歯科医院は患者さんからすると一見、歯科衛生士と歯科助手の見分けがつかないものです。どちらも歯科医師のサポートする仕事ですが、どのような違いがあるのでしょうか。

一番の違いは、歯科助手は経験や資格がなくてもなれますが、歯科衛生士は専門学校や短期大学で一定の教育を受け、国家試験に合格しないとなれない職業です。

歯科助手は口の中に手を入れることができない

まず、歯科助手の主な仕事は診療アシスタント業務と受付業務です。その他、カルテ管理、在庫管理、書類作成、掃除や洗濯といった雑務も含め、治療行為以外の業務全般を担当します。

歯科助手は歯の型を取るための材料を練ることや、セメントを練ることはできますが、患者さんの口の中に手を入れる行為をすることはできません。

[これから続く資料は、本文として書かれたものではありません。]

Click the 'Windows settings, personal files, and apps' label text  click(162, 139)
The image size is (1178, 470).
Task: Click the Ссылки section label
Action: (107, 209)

歯科医師と歯科衛生士を「縁の下の力持ち」としてサポートすることが、歯科助手の仕事であるといえるでしょう。

歯科衛生士は診療補助をする

歯科衛生士の仕事内容は、歯垢や歯石の除去といった歯科予防処置、正しい歯磨きや生活習慣の指導をする歯科保健指導、歯科医師の診療を補助する歯科診療補助です。

歯科助手とは違い、歯科衛生士は歯科医師の指示の下、患者さんの口の中に手を入れ、状態を改善するよう処置を行うことができます。

歯科衛生士は医師と同様、歯科に関する専門知識を身につけているので、むし歯予防のためのフッ素といった薬の塗布もできます。歯科助手が行う業務の中で歯科衛生士にできない業務はありませんが、受付や雑務は多くの歯科医院で歯科助手が担当します。

以上のように歯科衛生士と歯科助手の違いは国家資格を持っているか否か、患者さんの口の中に手を入れる行為が許されるか否かです。どちらも歯科医院になくてはならない存在ですが、業務内容には差があるといえるでしょう。